Semilir angin malam menerobos masuk lewat jendela yang terbuka. Ishana menyukai itu. Aroma rumput yang terbawa angin terasa menenangkan untuknya. Dia lantas berjalan mendekati jendela. Kamarnya menghadap halaman belakang yang dipenuhi tanaman anggrek. Wangi bunga-bunga cantik itu tercium sampai di tempatnya berdiri.
Ishana tersenyum kala mendengar ayat-ayat suci Al-Qur’an mulai dilantunkan dari masjid pesantren. Beberapa santri bergiliran menyelesaikan bacaan Al-Qur’an mereka. Meski malam sudah berada di puncaknya, tetapi mereka tetap bersemangat berlomba-lomba meraih cinta Illahi.
Ishana melepas mukena lalu menggantungnya di gantungan khusus ketika tenggorokannya terasa kering. Dia pun pergi ke dapur. Di sana dilihatnya Khadijjah tengah bersiap mengambil wudu.
”Sudah salat tahajud, Nak?”
“Alhamdulillah, sudah, Bu,” jawab Ishana seraya mengisi gelas dengan air putih. “Hana ke kamar dulu, ya, Bu.”
Setelah melihat Khadijjah mengangguk, Ishana masuk ke kamarnya untuk bermurajaah sambil menunggu waktu subuh tiba.

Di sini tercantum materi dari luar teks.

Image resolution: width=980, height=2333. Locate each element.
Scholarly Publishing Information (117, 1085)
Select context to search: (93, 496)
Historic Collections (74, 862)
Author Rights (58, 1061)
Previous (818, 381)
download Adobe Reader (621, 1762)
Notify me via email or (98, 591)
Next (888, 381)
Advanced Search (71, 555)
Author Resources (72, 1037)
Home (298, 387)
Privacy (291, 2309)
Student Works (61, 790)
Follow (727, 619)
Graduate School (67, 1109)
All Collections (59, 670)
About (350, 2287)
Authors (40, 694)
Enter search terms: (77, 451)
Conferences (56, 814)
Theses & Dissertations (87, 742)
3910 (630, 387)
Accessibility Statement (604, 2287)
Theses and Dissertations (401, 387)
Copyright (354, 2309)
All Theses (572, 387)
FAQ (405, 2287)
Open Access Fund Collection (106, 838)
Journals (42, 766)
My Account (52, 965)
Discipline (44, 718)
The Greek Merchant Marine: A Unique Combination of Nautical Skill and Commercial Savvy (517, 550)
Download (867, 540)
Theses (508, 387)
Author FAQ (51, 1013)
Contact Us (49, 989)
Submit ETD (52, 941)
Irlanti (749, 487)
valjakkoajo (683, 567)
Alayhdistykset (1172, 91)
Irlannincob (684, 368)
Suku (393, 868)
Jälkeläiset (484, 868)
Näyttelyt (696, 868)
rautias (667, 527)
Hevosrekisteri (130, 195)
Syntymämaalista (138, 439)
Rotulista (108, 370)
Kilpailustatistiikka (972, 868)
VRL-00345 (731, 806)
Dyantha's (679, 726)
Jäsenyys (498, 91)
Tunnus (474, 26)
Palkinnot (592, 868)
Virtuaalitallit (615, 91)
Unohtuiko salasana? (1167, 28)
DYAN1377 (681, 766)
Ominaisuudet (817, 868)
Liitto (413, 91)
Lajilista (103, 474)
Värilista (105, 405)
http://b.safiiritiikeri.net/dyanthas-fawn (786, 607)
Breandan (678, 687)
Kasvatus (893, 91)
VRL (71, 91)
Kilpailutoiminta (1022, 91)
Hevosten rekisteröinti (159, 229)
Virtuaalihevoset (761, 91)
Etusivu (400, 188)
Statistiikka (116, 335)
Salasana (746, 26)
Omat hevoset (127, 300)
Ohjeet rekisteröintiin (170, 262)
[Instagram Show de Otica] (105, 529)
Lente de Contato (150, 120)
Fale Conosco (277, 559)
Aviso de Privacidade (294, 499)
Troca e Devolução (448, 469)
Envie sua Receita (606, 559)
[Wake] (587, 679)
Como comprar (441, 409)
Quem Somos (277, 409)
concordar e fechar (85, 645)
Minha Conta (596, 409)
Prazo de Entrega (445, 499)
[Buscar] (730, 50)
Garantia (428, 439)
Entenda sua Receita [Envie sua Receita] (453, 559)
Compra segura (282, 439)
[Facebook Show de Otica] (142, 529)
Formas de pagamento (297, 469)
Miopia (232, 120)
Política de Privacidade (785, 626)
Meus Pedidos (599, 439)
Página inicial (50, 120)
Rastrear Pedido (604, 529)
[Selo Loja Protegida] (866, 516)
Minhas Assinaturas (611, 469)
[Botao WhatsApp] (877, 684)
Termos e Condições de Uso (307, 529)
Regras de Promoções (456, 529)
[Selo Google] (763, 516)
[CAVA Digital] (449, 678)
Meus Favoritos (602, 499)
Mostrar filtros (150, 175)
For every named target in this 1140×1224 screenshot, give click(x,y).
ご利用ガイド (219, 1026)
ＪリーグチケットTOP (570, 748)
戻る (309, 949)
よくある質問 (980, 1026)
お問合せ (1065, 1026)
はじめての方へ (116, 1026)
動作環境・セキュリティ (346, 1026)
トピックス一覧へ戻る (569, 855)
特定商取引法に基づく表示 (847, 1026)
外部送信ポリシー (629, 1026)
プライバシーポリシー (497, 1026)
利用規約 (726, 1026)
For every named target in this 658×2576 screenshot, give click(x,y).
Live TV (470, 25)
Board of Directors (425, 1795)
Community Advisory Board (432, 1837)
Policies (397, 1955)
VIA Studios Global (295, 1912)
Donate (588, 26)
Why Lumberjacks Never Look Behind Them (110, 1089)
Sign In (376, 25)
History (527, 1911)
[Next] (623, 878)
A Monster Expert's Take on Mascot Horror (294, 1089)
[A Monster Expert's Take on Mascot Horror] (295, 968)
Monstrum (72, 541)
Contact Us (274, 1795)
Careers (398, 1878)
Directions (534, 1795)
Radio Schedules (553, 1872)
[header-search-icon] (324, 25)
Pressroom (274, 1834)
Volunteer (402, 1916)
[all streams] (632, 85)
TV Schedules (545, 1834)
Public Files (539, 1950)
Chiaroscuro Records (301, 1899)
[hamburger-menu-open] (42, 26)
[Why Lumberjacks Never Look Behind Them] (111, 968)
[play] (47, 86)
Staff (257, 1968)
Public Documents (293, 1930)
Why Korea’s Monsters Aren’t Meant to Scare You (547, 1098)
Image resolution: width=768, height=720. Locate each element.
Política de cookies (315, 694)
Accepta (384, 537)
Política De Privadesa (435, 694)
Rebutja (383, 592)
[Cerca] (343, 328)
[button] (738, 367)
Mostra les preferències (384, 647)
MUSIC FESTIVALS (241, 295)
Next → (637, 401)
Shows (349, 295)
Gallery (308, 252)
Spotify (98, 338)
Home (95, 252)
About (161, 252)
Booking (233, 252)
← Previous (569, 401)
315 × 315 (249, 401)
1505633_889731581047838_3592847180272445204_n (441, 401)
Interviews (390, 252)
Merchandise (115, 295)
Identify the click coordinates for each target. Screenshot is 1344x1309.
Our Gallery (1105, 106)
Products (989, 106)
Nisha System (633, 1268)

Lantunan indah suara azan yang dikumandangan Ustaz Ardi membuat Ishana beranjak kamar mandi untuk mengambil wudu. Selesai salat Subuh, dia termenung seraya duduk di sajadah. Pikirannya melayang pada ajakan taaruf dari ustaz muda itu.
Kenapa semua terjadi begitu tiba-tiba? Apa yang sebenarnya membuat lelaki itu memilihnya? Ardi adalah lelaki sholeh yang sangat mengerti agama. Sedangkan dirinya hanya seorang wanita yang baru menapaki kaki menuju kata “saleha”. Masih banyak yang perlu Ishana perbaiki.
Dengan wajah rupawan, penghasilan mapan, dan agama yang baik tentu tidak sulit bagi Ardi untuk mendapatkan wanita yang jauh lebih baik dibandingkan dirinya. Terlebih lagi Ishana adalah seorang janda anak dua. Dari cerita Umi Halimah, Ardi adalah seorang duda. Fatma, istrinya meninggal empat tahun lalu karena kecelakaan. Mereka belum dikaruniai anak.
“Hana, sudah selesai salatnya?” suara Khadijjah membuat Ishana tersadar.
Perempuan itu menoleh dan mendapati sang ibu sudah duduk di sisi ranjangnya. Ishana berdiri lalu melepas mukena. Segera dia duduk di samping ibunya.
“Apa yang sedang kamu pikirkan, Nak?” tanya
Khadijjah lembut.
Ishana menarik napas panjang. Dia rebahkan diri di pangkuan Khadijjah. “Hana harus bagaimana, Bu?”
“Maksudmu, Ardi?”
Ishana mengangguk.
“Ardi lelaki baik yang Ibu yakin dia bisa menjadikanmu wanita yang lebih baik lagi, Nak. Sudah saatnya kamu ada yang mendampingi, kembali menjalani rumah tangga. Kamu sudah paham, kan, bahwa pernikahan adalah ibadah. Maka tidak dianjurkan untuk menunda-nunda ibadah yang menjanjikan begitu banyak pahala di dalamnya,” ucap Khadijjah seraya mengusap-usap kepala putri bungsunya. “Kalian sama-sama pernah berumah tangga, Ibu yakin dia bisa membimbing kamu dengan cara yang baik.”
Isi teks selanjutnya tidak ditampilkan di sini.